I read an interview today with a woman who, last year, published her first novel, Home in the Morning when she was 61 years old. After having spent forty years writing seven novels she finally got a book deal. And what’s more she was raised Catholic in the north writing about growing up Jewish in the south, the book is nonlinear (i.e. the action doesn’t unfold chronologically) and she doesn’t use quotation marks for speech.
I read that and thought, Really? REALLY…?! You’ve been rejected for 40 years and then you catch your break with THAT sort of novel? Not only that but the agent she signed with is the guy who’s the U.S. agent for the bazillion-selling trilogy by Steig Larsson (The Girl with the Dragon Tattoo etc.) Given that the Millennium trilogy has now sold more than 20 million copies world wide, I think we can assume that agent is currently the publishing industry’s answer to Lady Gaga. (So naturally I looked him up immediately and naturally every other aspiring author this side of the Milky Way has had the same idea because he is no longer accepting queries from previously unpublished authors. Damn! Missed it by <that> much. And by “that” I mean 22 months.)

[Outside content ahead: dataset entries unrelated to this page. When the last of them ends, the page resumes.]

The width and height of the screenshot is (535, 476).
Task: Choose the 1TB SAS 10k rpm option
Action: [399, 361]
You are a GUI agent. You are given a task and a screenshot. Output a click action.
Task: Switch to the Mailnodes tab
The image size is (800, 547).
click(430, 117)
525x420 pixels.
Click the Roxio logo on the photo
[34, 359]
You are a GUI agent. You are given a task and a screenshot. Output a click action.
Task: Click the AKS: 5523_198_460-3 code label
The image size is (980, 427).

Needless to say, the author’s message in this interview was NEVER GIVE UP! Apparently this woman knows of what she speaks. She has the persistence of Moses and the optimism of Rebecca of Sunnybrook Farm at Christmas. Oh yeah, and she’s just sold the movie rights to Hollywood so clearly she’s luckier than that woman in Texas who’s won the state lottery four times using scratch-off tickets.

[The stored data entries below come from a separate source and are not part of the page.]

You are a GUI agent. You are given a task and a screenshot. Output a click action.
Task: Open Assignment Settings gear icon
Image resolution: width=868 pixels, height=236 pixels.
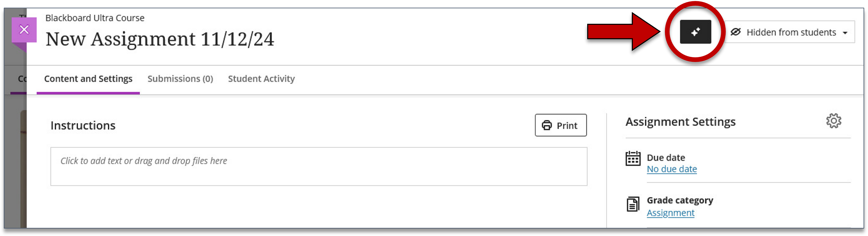click(x=833, y=121)
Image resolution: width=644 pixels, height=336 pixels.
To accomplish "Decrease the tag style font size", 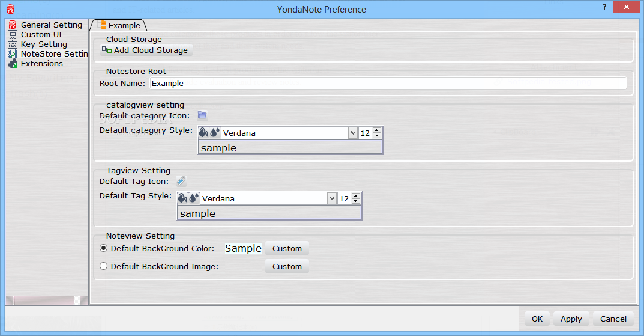I will point(356,201).
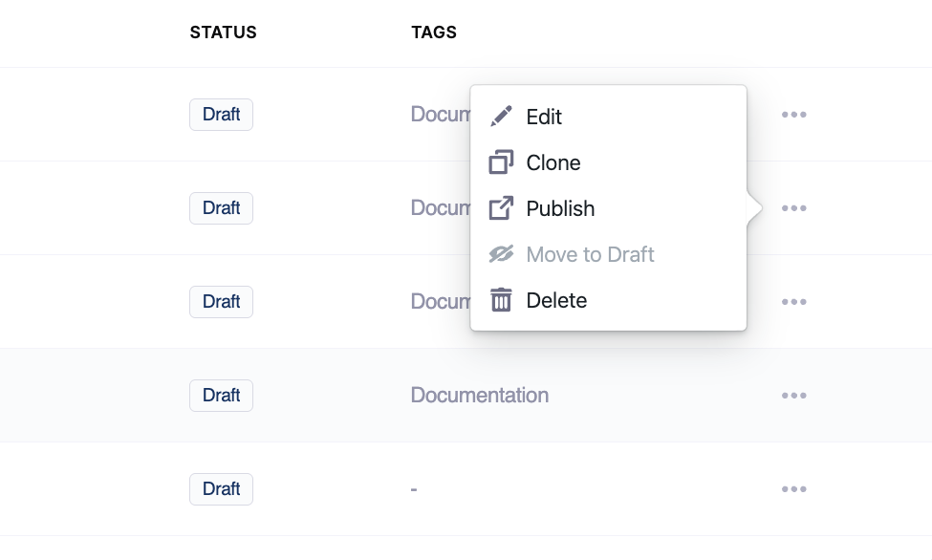Open the three-dot menu in the first row
The width and height of the screenshot is (932, 560).
pos(793,115)
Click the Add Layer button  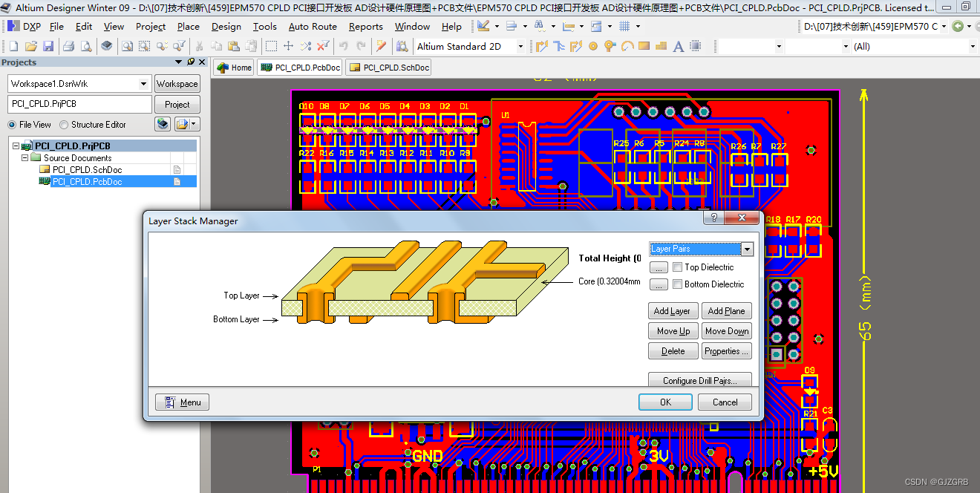click(x=673, y=311)
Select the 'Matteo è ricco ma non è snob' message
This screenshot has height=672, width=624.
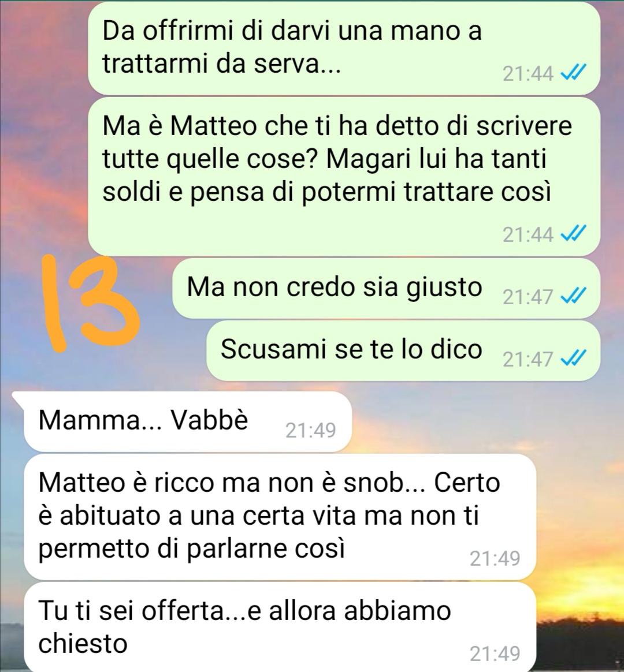(280, 517)
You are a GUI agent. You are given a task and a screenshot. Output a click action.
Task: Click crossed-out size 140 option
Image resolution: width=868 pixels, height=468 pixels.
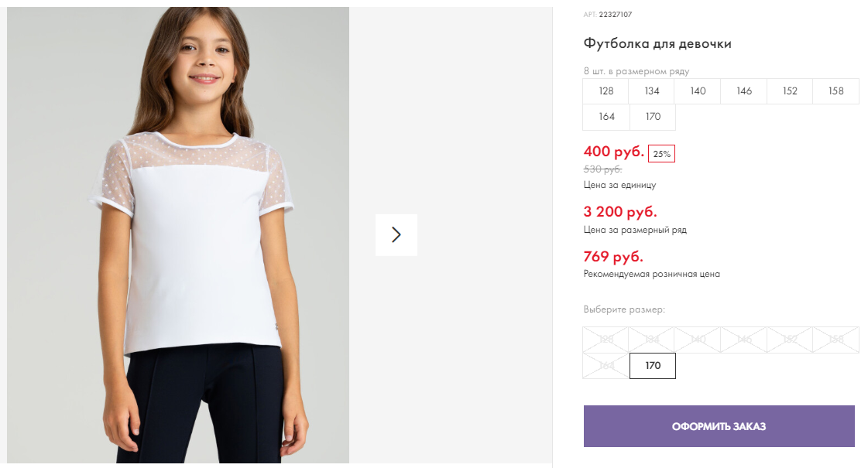click(x=698, y=340)
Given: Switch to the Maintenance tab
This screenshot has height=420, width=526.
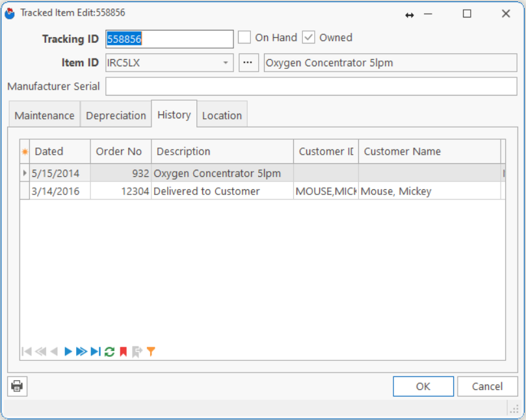Looking at the screenshot, I should pos(44,116).
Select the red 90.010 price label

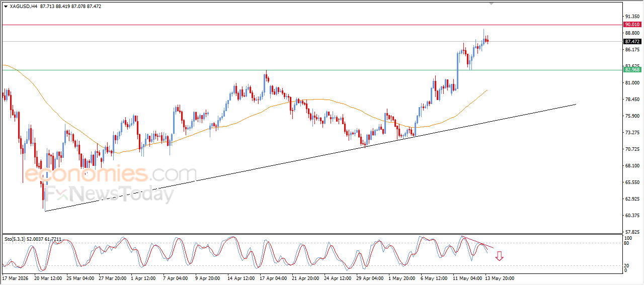point(632,24)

So with that in mind, today I queried agent #26. At this point I have already worked my way though the agents who specifically mention an interest in historical fiction and are now tackling those who say the sort of thing that this guy says on both his website and in the Jeff Herman guide: he is looking for writers of both commercial and literary fiction “…as long as the writing is exceptional and the author’s have something truly unique to say.”
I suspect that all writers in my position like to think that we’re just a teensy bit exceptional and unique but just in case I’m not, I wonder: is Texas too far to buy a lottery ticket?